* _Instructions to follow_:
Quote the entries below word for word, from the line containing "Task: Expand the Classes dropdown" up to and including the final line of the entries, leaving the pictures out of your answer.
==== Material for this exercise ====
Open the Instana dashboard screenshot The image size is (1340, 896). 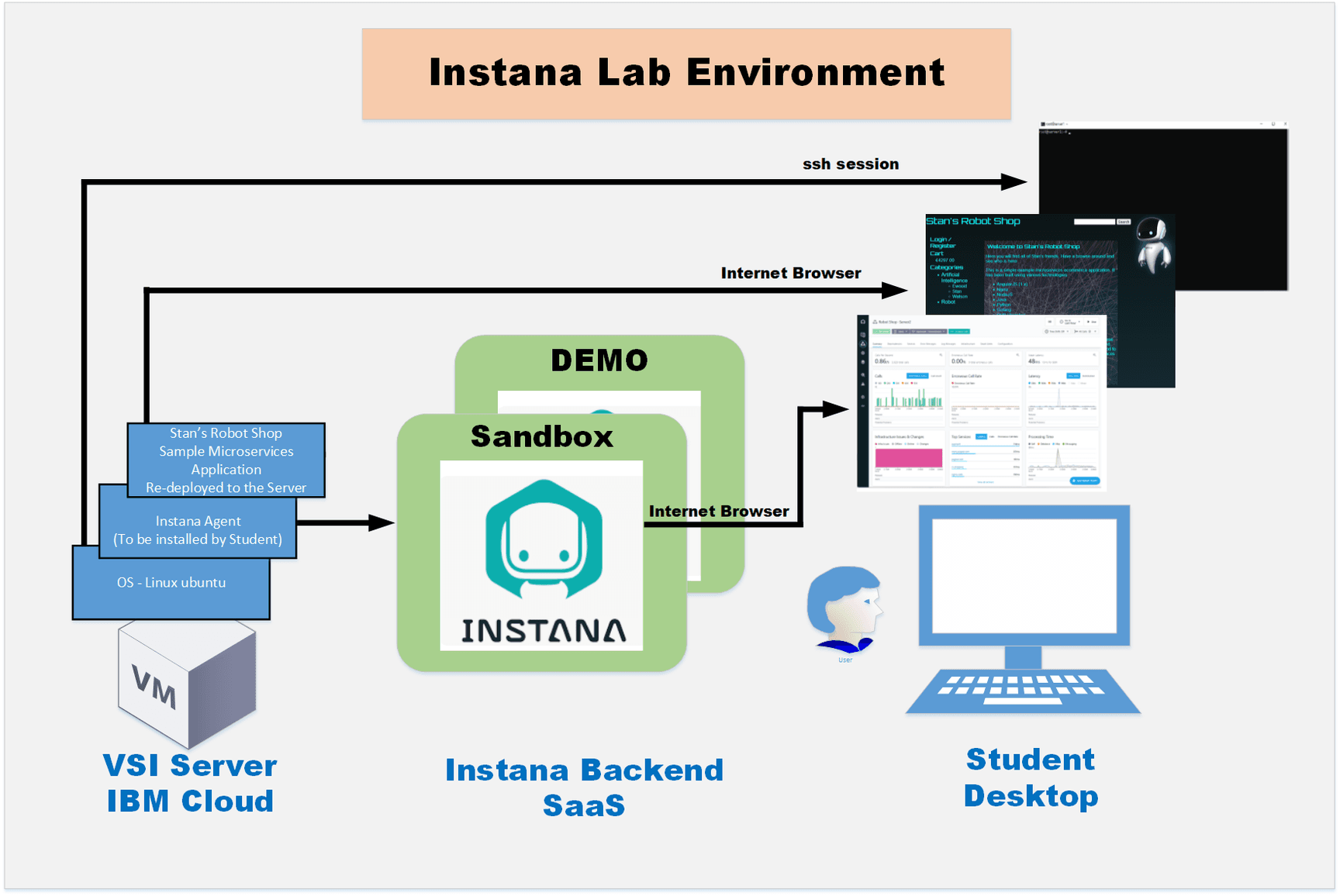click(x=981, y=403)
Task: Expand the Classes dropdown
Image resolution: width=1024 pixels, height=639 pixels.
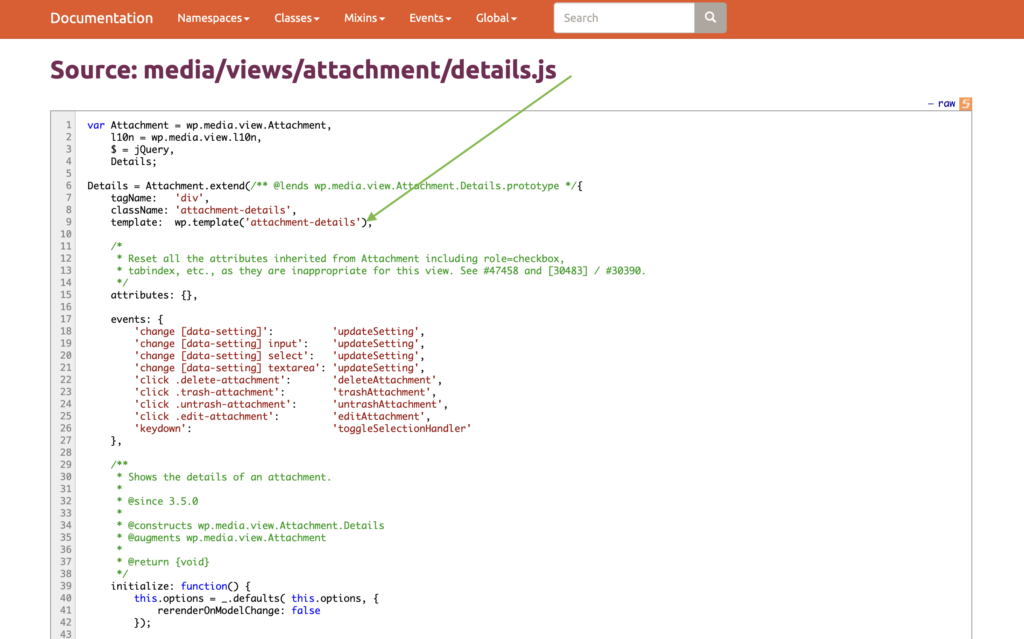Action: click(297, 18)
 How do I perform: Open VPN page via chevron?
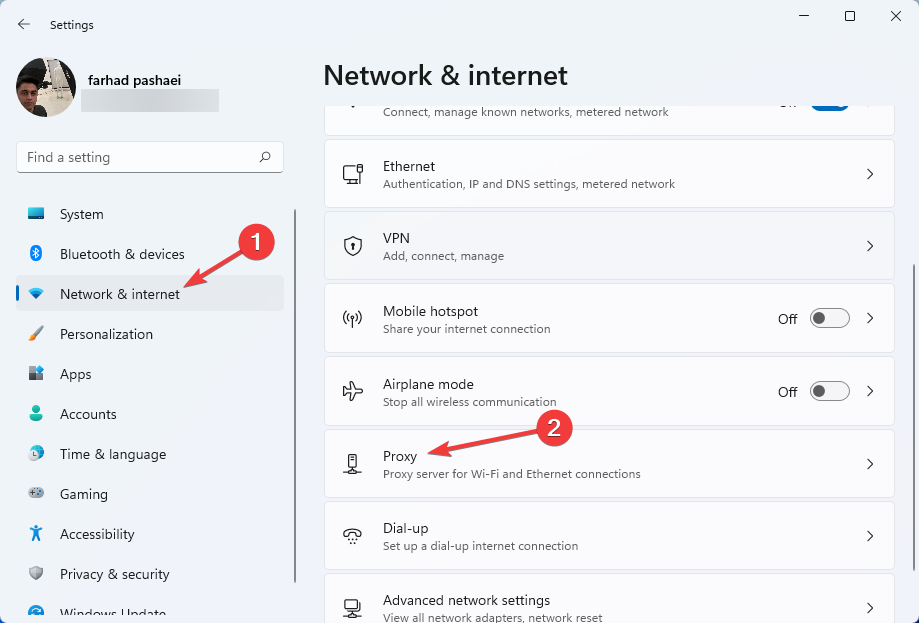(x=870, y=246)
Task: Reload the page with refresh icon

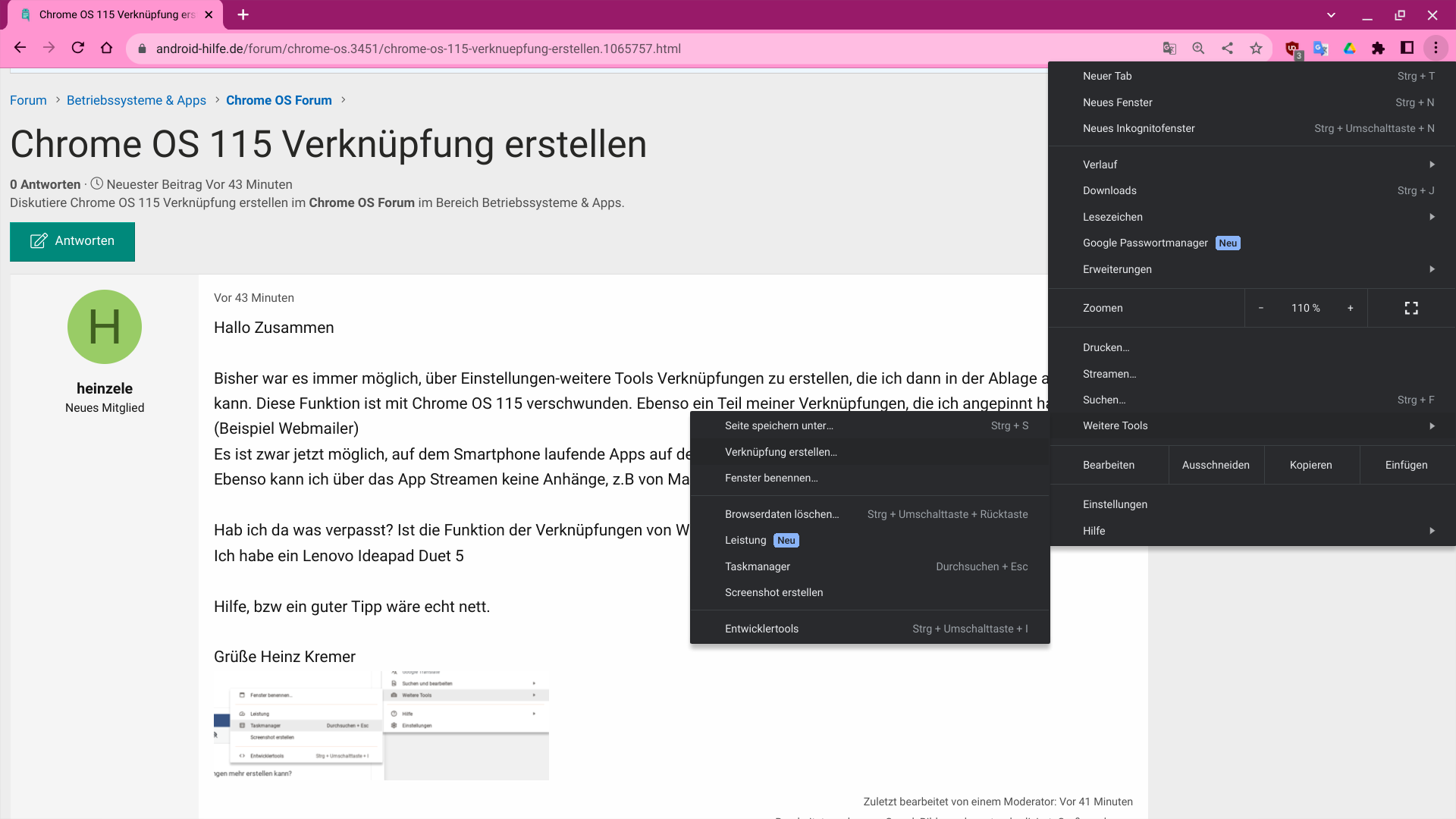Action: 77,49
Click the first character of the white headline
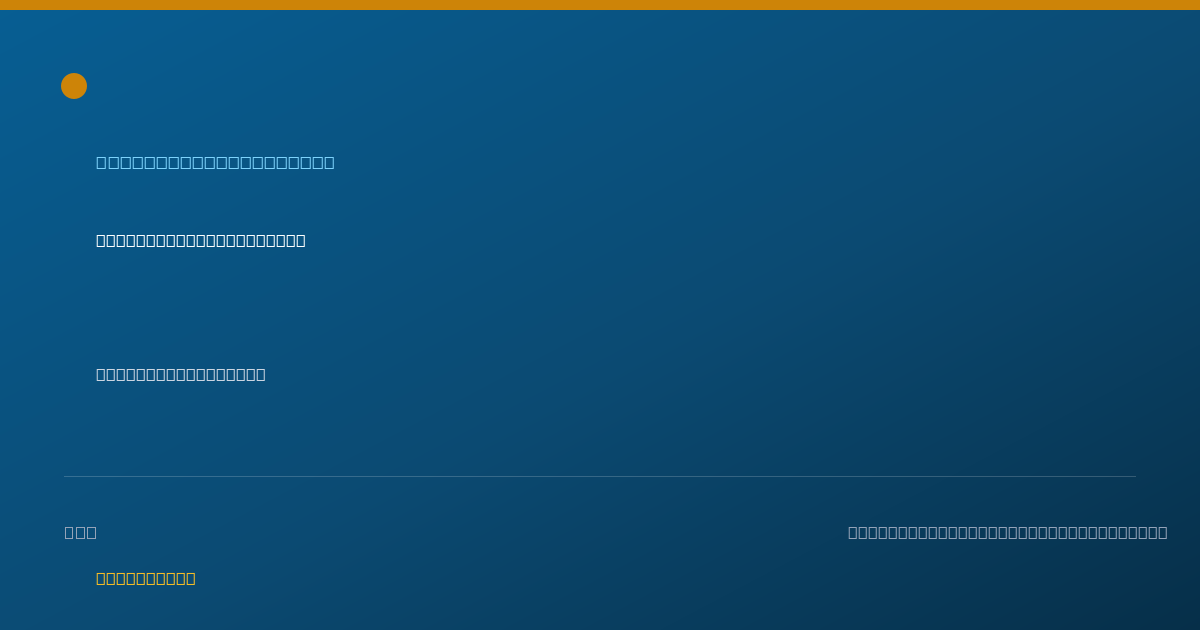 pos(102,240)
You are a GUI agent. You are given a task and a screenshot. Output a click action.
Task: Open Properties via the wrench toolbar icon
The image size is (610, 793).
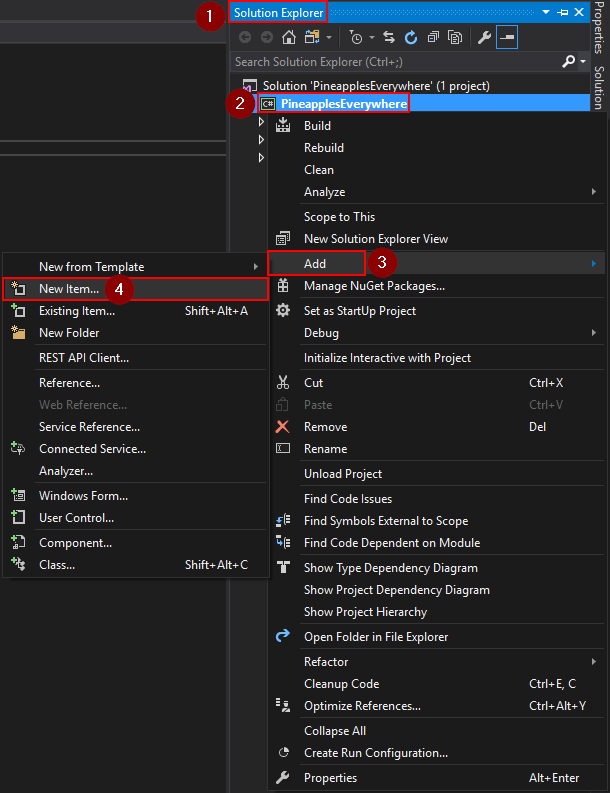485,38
====
* _Response to the task_:
Task: Expand the Classes dropdown
Image resolution: width=1024 pixels, height=639 pixels.
Action: click(297, 18)
 How do I perform: Open VPN page via chevron?
(x=870, y=246)
Task: Reload the page with refresh icon

Action: 77,49
Click the first character of the white headline
 pos(102,240)
You are a GUI agent. You are given a task and a screenshot. Output a click action.
Task: Open Properties via the wrench toolbar icon
The image size is (610, 793).
485,38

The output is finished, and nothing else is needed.